Achtsamkeit zu üben, bedeutet für mich, wertfrei wahrzunehmen, was jetzt in mir und um mich herum geschieht.
Die Atemfokussion ist der wichtigste Anker für meine Aufmerksamkeit in mir. Wenn ich Menschen sehe, die auf ihr Handy schauen, bin ich mit meiner Aufmerksamkeit offensichtlich außer mir. Man sagt doch oft: Ich bin außer mir vor Ärger, oder vor Angst, …
Anstelle außer mir zu sein, kann ich Folgendes üben:
Buddha wäre weder dafür noch dagegen. Buddha würde weder am Handy anhaften (danach gieren), noch es ablehnen (verteufeln). Buddha flüstert mir zu, dass es nicht um eine Ja-Nein-Frage, sondern um die so genannten W-Fragen geht. Wie? Wozu? Wie oft? Wann nicht? Die einzige Ja-Nein-Frage, die er mir stellt ist: Hast du ein Handy, oder hat das Handy dich? Benütze oder gebrauche ich ein Handy, oder bin ich süchtig? Die Erwartung eines Geschenks löst immer Glückshormone aus. Entsprechend nachvollziehbar ist, dass eine E-Mail (= Geschenk) im Posteingang Glückshormone auslöst und wir genau danach süchtig werden. Diese Glückshormone sind es vermutlich auch, wieso manche Menschen ihren Posteingang öffnen, obwohl sie wissen, dass gar keine E-Mail eingegangen sein kann. Es könnte ja doch noch etwas unter dem Christbaum liegen, hofft unser inneres Kind. Wenn wir uns daran erinnern, wie wir uns fühlten, bevor wir den Brief oder ein Paket eines lieben Menschen öffneten, dann wissen wir, was täglich in uns abläuft, wenn wir ca. 88 Mal (in den USA ca. 2.000 Mal am Tag) auf das Handy schauen. Das Handy triggert unsere Gier, unsere ungestillte Sehnsucht nach Zuwendung, nach Aufmerksamkeit, nach Geschenken, nach dem „Mutterbusen“, nach Kontakt, nach Nähe, letztlich nach Liebe.
Buddha würde mir raten, das Handy bewusst zu berühren, bewusst wegzulegen, bewusst einzuschalten, bewusst zu bedienen und mich dabei selbst nicht abzuwerten, zu schämen, schuldig zu fühlen, sondern wertfrei zu beobachten.
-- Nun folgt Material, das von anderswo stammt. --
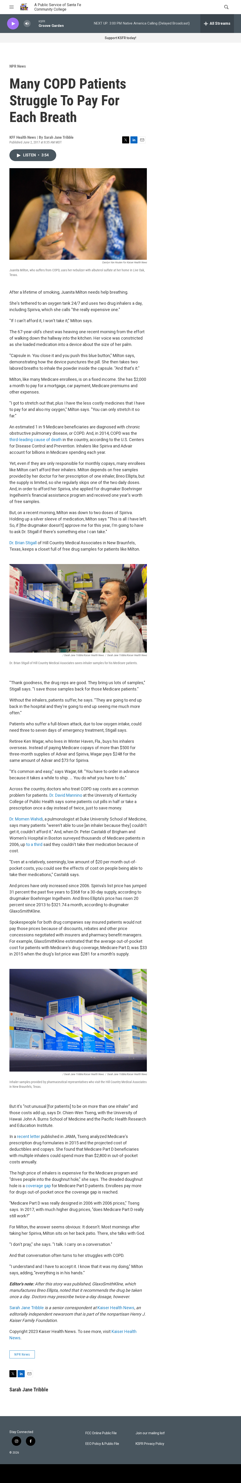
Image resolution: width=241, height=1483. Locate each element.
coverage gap (38, 1185)
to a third (34, 844)
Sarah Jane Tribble (26, 1307)
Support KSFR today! (120, 38)
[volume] (27, 23)
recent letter (28, 1136)
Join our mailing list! (150, 1433)
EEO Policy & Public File (102, 1444)
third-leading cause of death (35, 439)
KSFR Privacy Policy (150, 1444)
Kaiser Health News (115, 1307)
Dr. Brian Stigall (23, 542)
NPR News (17, 66)
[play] (13, 23)
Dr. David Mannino (65, 795)
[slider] (34, 23)
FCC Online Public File (101, 1433)
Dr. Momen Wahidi (26, 819)
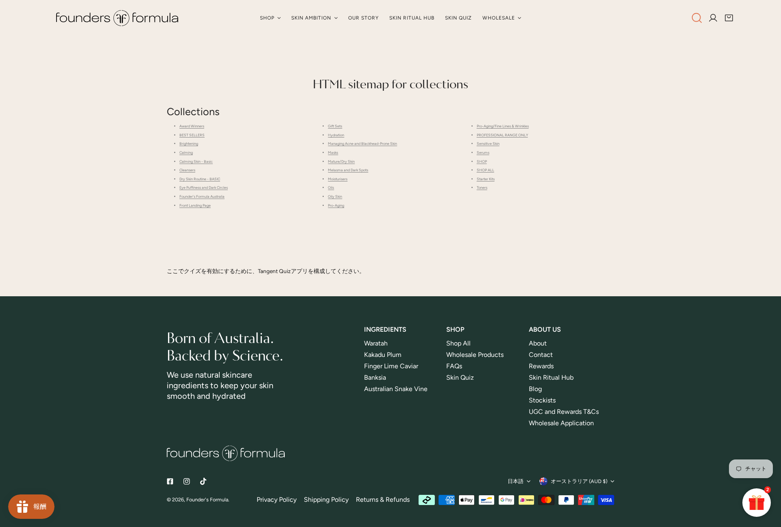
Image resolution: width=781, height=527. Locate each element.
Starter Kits (486, 179)
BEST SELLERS (192, 135)
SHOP (482, 161)
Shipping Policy (326, 499)
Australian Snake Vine (396, 389)
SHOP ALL (485, 170)
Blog (535, 389)
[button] (729, 18)
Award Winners (191, 126)
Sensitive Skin (488, 143)
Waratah (376, 343)
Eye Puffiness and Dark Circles (203, 187)
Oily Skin (335, 196)
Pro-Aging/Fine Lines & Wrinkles (503, 126)
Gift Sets (335, 126)
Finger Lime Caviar (391, 366)
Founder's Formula (207, 499)
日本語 (516, 481)
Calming (186, 152)
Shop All (458, 343)
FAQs (454, 366)
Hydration (336, 135)
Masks (333, 152)
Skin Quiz (460, 377)
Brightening (188, 143)
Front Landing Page (195, 205)
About (538, 343)
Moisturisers (337, 179)
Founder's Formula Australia (202, 196)
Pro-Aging (336, 205)
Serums (483, 152)
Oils (331, 187)
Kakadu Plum (382, 355)
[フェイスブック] (169, 481)
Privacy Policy (277, 499)
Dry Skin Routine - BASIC (199, 179)
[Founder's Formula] (117, 18)
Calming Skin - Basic (196, 161)
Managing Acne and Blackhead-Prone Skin (362, 143)
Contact (541, 355)
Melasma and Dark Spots (348, 170)
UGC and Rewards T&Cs (564, 411)
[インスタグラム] (187, 481)
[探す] (697, 18)
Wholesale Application (561, 423)
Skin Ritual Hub (551, 377)
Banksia (375, 377)
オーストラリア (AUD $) (579, 481)
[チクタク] (203, 481)
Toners (482, 187)
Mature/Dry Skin (341, 161)
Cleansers (187, 170)
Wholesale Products (475, 355)
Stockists (542, 400)
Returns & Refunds (383, 499)
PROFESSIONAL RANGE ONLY (502, 135)
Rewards (541, 366)
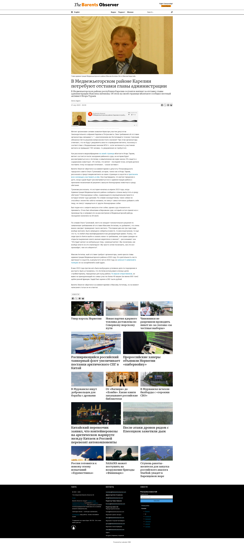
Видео (113, 12)
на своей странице (106, 154)
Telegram (148, 521)
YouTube (147, 526)
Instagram (148, 519)
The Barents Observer (76, 128)
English (77, 12)
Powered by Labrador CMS (122, 542)
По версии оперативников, (122, 274)
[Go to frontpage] (97, 5)
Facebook (148, 516)
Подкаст (121, 12)
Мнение (130, 12)
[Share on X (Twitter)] (165, 105)
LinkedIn (147, 524)
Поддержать (76, 514)
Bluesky (147, 511)
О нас (73, 498)
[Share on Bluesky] (171, 105)
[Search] (172, 12)
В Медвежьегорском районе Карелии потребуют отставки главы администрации (100, 128)
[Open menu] (72, 12)
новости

Eventuell lade ich mir mal eine App herunter, die mein Handyverhalten beobachtet, denke ich mir. Es gibt sie nämlich z. B. von Menthal. Die einzige Chance, die Handynutzung zu strukturieren, ist für mich der bewusste Umgang damit. Wie oft greifen Menschen automatisch, also unbewusst nach dem Handy? Genau dem können wir mit Bewusstheit entgegenwirken, ohne dagegen zu sein.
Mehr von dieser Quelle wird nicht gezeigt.